The problem -
Extract the stretch of lines that starts at the line with "1280x720 pixels." and ends at the last line of the data below. Give it exactly, without pictures.

Data records:
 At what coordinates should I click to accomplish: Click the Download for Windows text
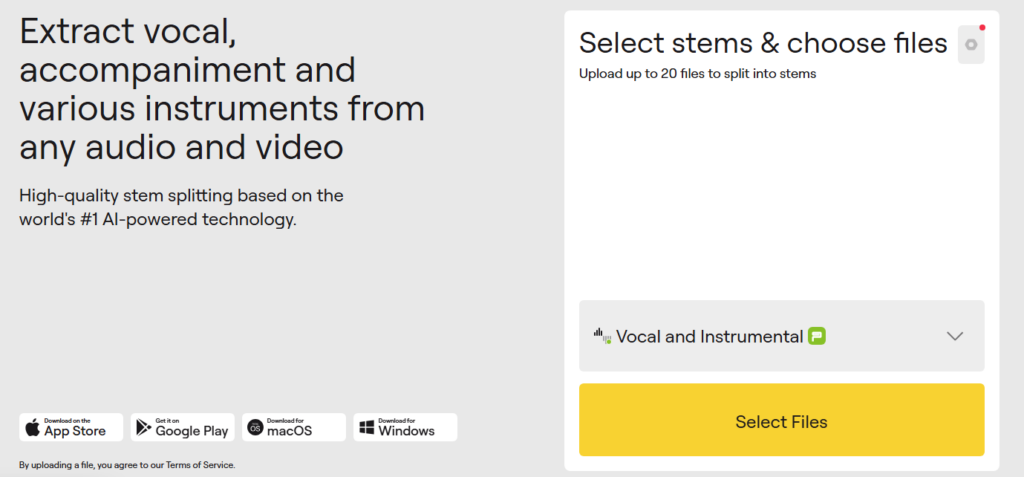pyautogui.click(x=406, y=427)
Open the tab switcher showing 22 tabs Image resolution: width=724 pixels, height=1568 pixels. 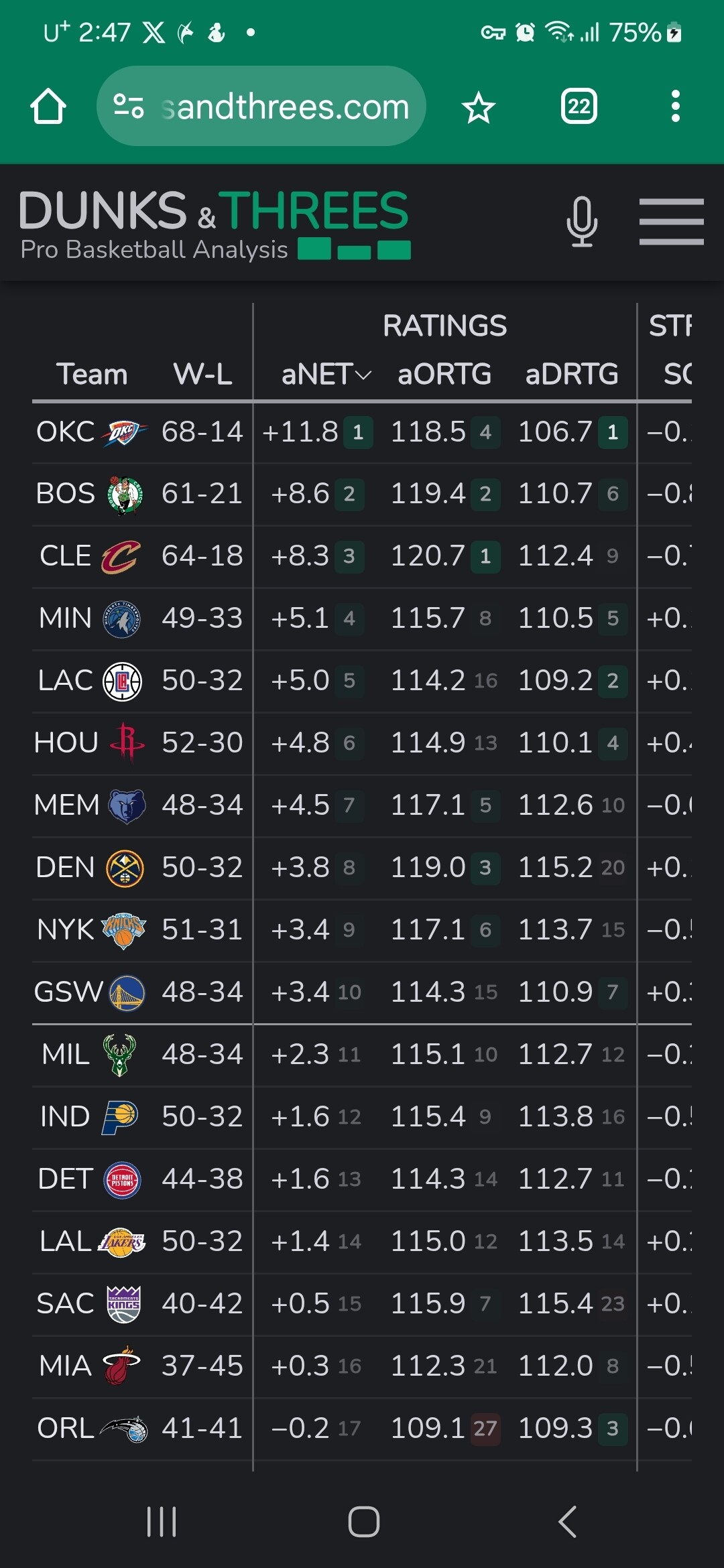[579, 107]
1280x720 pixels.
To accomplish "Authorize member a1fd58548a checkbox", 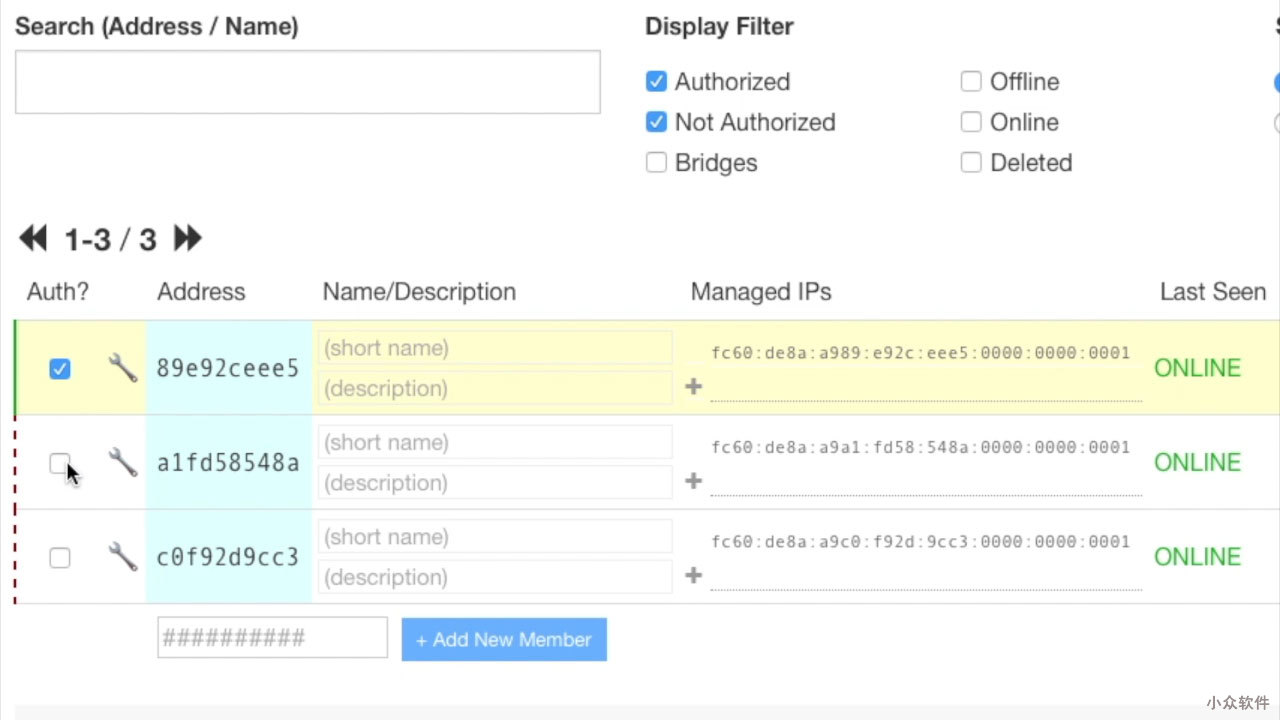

Exercise answer -
1280x720 pixels.
To accomplish "Authorize member a1fd58548a checkbox", 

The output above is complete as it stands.